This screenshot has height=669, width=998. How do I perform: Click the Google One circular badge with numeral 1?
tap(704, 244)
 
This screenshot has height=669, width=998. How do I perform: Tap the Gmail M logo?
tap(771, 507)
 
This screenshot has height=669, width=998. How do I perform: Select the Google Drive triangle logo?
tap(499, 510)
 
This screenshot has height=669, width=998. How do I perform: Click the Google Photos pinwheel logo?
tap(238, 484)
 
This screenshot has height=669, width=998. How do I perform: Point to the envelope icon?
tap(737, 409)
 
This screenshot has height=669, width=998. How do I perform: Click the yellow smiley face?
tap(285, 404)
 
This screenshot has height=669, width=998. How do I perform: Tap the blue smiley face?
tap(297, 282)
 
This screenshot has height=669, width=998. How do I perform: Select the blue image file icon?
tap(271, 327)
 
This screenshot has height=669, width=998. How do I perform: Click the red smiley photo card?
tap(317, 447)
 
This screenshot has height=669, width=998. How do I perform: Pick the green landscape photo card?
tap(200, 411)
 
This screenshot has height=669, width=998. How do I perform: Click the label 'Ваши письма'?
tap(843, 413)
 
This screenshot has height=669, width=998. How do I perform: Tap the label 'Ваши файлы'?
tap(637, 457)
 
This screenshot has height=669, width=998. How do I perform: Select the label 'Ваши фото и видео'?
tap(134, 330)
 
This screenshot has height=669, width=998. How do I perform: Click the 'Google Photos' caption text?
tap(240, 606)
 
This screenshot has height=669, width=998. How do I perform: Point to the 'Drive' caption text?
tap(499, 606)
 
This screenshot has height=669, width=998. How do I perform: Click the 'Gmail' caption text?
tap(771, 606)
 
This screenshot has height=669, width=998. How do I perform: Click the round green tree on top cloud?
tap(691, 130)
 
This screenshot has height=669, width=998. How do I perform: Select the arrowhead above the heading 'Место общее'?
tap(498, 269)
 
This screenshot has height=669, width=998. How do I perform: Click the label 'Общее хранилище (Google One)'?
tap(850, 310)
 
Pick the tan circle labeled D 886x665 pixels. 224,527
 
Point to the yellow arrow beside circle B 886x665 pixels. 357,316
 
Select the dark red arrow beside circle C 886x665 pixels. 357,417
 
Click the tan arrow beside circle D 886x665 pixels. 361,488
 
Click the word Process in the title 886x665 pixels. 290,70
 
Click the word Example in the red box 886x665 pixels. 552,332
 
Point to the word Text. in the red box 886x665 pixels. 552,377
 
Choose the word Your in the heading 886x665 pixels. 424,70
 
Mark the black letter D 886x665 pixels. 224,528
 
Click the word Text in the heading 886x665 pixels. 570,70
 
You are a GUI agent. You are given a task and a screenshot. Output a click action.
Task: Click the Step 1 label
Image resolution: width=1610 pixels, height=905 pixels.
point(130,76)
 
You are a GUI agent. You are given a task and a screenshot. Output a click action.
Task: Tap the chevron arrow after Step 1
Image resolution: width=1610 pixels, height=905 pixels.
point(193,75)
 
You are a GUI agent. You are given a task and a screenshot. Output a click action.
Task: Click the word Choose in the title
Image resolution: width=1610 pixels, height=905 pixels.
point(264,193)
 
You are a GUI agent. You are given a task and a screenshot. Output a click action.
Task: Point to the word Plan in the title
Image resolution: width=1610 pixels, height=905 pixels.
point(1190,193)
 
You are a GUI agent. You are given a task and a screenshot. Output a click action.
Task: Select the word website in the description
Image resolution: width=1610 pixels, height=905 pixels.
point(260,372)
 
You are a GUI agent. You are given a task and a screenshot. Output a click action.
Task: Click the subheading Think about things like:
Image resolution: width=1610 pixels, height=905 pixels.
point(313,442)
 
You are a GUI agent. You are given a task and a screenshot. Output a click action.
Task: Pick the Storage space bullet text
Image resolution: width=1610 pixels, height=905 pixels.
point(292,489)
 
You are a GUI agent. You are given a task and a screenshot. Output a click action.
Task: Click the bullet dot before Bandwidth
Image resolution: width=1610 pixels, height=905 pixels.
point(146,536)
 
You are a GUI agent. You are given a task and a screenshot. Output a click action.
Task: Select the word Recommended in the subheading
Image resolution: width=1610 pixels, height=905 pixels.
○ ○ ○ ○ ○ ○ ○
Problem to solve: Copy the listing above line for line, changing nothing.

Worked solution:
This screenshot has height=669, width=998. How do I perform: Click the Google One circular badge with numeral 1?
tap(704, 244)
 
This screenshot has height=669, width=998. How do I perform: Tap the Gmail M logo?
tap(771, 507)
 
This screenshot has height=669, width=998. How do I perform: Select the Google Drive triangle logo?
tap(499, 510)
 
This screenshot has height=669, width=998. How do I perform: Click the Google Photos pinwheel logo?
tap(238, 484)
 
This screenshot has height=669, width=998. How do I perform: Point to the envelope icon?
tap(737, 409)
 
This screenshot has height=669, width=998. How do I perform: Click the yellow smiley face?
tap(285, 404)
 
This screenshot has height=669, width=998. How do I perform: Tap the blue smiley face?
tap(297, 282)
 
This screenshot has height=669, width=998. How do I perform: Select the blue image file icon?
tap(271, 327)
 
This screenshot has height=669, width=998. How do I perform: Click the red smiley photo card?
tap(317, 447)
 
This screenshot has height=669, width=998. How do I perform: Pick the green landscape photo card?
tap(200, 411)
 
This screenshot has height=669, width=998. How do I perform: Click the label 'Ваши письма'?
tap(843, 413)
 
This screenshot has height=669, width=998. How do I perform: Tap the label 'Ваши файлы'?
tap(637, 457)
 
This screenshot has height=669, width=998. How do I perform: Select the label 'Ваши фото и видео'?
tap(134, 330)
 
This screenshot has height=669, width=998. How do I perform: Click the 'Google Photos' caption text?
tap(240, 606)
 
This screenshot has height=669, width=998. How do I perform: Point to the 'Drive' caption text?
tap(499, 606)
 
This screenshot has height=669, width=998. How do I perform: Click the 'Gmail' caption text?
tap(771, 606)
 
This screenshot has height=669, width=998. How do I perform: Click the round green tree on top cloud?
tap(691, 130)
 
This screenshot has height=669, width=998. How do I perform: Select the arrowhead above the heading 'Место общее'?
tap(498, 269)
 
This screenshot has height=669, width=998. How do I perform: Click the label 'Общее хранилище (Google One)'?
tap(850, 310)
 
Pick the tan circle labeled D 886x665 pixels. 224,527
 
Point to the yellow arrow beside circle B 886x665 pixels. 357,316
 
Select the dark red arrow beside circle C 886x665 pixels. 357,417
 
Click the tan arrow beside circle D 886x665 pixels. 361,488
 
Click the word Process in the title 886x665 pixels. 290,70
 
Click the word Example in the red box 886x665 pixels. 552,332
 
Point to the word Text. in the red box 886x665 pixels. 552,377
 
Choose the word Your in the heading 886x665 pixels. 424,70
 
Mark the black letter D 886x665 pixels. 224,528
 
Click the word Text in the heading 886x665 pixels. 570,70
 
You are a GUI agent. You are given a task and a screenshot. Output a click action.
Task: Click the Step 1 label
Image resolution: width=1610 pixels, height=905 pixels.
point(130,76)
 
You are a GUI agent. You are given a task and a screenshot. Output a click action.
Task: Tap the chevron arrow after Step 1
Image resolution: width=1610 pixels, height=905 pixels.
point(193,75)
 
You are a GUI agent. You are given a task and a screenshot. Output a click action.
Task: Click the word Choose in the title
Image resolution: width=1610 pixels, height=905 pixels.
point(264,193)
 
You are a GUI agent. You are given a task and a screenshot. Output a click action.
Task: Point to the word Plan in the title
Image resolution: width=1610 pixels, height=905 pixels.
point(1190,193)
 
You are a GUI agent. You are given a task and a screenshot. Output a click action.
Task: Select the word website in the description
Image resolution: width=1610 pixels, height=905 pixels.
point(260,372)
 
You are a GUI agent. You are given a task and a screenshot. Output a click action.
Task: Click the subheading Think about things like:
Image resolution: width=1610 pixels, height=905 pixels.
point(313,442)
 
You are a GUI agent. You are given a task and a screenshot. Output a click action.
Task: Pick the Storage space bullet text
Image resolution: width=1610 pixels, height=905 pixels.
point(292,489)
 
You are a GUI agent. You are given a task and a screenshot. Output a click action.
Task: Click the bullet dot before Bandwidth
Image resolution: width=1610 pixels, height=905 pixels.
point(146,536)
 
You are a GUI agent. You are given a task and a screenshot. Output a click action.
Task: Select the word Recommended in the subheading
Image resolution: width=1610 pixels, height=905 pixels.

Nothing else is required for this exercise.